• [BRIEF] Find the word "value" in the listing below. Copy every line that has it.

++++ TASK DATA

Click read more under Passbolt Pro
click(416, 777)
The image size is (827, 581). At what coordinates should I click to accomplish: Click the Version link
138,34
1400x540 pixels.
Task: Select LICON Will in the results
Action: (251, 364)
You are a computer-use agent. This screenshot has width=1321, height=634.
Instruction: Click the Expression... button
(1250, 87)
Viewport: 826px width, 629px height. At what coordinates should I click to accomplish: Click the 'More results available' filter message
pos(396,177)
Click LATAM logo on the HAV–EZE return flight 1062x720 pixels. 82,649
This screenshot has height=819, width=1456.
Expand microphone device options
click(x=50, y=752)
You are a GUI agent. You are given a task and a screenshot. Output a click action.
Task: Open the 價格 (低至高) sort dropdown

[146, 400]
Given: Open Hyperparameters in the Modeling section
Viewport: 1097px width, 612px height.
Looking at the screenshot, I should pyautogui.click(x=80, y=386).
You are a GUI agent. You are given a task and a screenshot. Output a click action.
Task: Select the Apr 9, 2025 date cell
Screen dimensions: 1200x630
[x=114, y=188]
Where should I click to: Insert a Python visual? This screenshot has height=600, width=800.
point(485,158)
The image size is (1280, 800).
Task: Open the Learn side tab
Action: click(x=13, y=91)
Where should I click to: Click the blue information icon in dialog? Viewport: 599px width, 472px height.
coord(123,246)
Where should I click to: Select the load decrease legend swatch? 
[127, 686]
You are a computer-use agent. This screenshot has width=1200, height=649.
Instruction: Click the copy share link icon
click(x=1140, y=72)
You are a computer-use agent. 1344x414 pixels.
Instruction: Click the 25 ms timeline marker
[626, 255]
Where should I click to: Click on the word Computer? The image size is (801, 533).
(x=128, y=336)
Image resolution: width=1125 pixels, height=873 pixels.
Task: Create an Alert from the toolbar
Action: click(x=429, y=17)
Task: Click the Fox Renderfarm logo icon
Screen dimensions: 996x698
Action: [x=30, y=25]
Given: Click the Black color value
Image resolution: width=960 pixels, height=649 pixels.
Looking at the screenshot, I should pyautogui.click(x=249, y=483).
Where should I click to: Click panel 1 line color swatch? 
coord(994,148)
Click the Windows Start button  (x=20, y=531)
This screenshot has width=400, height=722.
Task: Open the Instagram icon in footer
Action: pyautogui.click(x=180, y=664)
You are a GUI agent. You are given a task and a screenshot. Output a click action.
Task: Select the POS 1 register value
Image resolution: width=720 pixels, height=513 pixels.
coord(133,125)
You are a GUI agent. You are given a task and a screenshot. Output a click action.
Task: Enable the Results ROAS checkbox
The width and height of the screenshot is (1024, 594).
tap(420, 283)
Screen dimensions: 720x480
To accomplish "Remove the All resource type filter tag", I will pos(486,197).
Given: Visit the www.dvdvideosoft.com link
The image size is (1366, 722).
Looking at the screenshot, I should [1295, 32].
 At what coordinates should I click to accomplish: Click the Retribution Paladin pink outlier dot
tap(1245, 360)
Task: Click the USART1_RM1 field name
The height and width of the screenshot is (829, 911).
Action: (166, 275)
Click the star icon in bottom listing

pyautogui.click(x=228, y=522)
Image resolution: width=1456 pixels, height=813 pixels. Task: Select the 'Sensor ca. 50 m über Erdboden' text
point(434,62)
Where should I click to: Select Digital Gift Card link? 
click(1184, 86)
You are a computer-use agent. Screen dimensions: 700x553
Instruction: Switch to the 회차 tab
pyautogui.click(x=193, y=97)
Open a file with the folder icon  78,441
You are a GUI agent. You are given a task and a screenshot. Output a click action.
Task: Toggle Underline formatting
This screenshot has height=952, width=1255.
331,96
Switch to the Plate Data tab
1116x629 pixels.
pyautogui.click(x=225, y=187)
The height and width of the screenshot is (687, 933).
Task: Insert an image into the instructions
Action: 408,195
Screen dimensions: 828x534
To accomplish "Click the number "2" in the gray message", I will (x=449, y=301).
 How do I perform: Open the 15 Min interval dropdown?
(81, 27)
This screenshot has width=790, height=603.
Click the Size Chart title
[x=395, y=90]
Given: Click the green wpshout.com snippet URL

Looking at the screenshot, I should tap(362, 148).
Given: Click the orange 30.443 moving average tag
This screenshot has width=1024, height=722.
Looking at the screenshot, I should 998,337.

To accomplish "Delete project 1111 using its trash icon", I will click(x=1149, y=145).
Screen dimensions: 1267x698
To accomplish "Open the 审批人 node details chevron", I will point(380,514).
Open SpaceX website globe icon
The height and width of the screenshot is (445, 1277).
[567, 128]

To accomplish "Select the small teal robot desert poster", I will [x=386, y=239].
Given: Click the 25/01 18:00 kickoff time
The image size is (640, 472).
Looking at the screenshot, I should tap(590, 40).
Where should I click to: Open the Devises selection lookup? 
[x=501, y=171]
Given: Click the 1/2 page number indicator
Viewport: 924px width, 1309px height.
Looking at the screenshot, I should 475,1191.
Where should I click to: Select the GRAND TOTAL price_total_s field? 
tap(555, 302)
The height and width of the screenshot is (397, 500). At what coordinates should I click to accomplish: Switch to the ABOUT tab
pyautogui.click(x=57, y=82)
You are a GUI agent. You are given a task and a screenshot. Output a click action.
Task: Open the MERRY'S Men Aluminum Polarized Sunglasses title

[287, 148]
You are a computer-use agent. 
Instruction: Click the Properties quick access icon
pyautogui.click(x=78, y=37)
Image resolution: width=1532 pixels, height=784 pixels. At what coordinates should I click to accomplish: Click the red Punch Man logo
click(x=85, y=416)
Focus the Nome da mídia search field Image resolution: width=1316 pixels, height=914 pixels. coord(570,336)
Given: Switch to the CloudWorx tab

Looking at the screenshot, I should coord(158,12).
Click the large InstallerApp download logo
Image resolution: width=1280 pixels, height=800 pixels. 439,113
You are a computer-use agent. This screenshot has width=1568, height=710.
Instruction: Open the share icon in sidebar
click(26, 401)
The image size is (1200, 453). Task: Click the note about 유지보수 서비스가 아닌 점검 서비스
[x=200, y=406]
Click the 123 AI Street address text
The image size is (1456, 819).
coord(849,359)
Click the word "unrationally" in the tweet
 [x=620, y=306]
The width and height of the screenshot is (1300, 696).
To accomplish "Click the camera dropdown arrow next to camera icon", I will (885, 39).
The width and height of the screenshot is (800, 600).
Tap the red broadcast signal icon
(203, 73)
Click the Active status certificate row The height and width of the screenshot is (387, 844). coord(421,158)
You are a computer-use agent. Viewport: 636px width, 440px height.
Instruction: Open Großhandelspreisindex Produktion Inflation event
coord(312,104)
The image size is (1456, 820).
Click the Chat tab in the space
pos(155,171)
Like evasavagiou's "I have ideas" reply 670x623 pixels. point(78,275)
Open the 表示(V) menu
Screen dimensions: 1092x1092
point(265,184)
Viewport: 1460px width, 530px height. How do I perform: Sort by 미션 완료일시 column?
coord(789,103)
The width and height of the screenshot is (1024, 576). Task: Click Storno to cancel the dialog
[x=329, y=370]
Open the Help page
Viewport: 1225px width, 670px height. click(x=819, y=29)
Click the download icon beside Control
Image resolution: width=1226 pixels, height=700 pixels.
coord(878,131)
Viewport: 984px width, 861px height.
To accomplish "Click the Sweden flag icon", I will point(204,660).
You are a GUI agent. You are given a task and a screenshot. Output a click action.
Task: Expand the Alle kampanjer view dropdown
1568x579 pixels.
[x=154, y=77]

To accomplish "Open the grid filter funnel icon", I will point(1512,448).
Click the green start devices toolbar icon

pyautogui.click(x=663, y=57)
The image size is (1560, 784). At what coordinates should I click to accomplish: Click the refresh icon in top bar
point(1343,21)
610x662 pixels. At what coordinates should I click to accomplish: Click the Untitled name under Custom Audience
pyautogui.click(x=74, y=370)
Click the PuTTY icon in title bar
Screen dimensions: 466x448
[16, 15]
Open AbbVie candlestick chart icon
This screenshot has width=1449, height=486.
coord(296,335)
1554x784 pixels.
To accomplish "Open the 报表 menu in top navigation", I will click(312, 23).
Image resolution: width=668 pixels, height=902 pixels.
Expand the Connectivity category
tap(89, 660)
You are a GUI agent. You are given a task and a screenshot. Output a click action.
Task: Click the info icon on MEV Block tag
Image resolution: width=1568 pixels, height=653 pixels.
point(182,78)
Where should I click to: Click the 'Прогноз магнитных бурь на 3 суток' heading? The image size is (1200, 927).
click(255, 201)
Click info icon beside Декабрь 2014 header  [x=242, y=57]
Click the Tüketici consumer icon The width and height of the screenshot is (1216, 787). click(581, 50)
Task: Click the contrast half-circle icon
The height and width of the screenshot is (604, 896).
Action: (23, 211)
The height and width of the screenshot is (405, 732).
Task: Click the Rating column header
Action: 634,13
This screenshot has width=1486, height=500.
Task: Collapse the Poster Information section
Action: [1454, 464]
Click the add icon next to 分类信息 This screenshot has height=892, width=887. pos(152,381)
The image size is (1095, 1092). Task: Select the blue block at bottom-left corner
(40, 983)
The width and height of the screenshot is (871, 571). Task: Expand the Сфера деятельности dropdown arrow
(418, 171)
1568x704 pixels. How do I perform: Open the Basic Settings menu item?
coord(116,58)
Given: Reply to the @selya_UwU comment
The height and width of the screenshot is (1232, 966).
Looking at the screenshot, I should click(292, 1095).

++++++++

• [SOLUTION TO THIS PROBLEM]
Given: Click the Black color value
Task: Select the POS 1 register value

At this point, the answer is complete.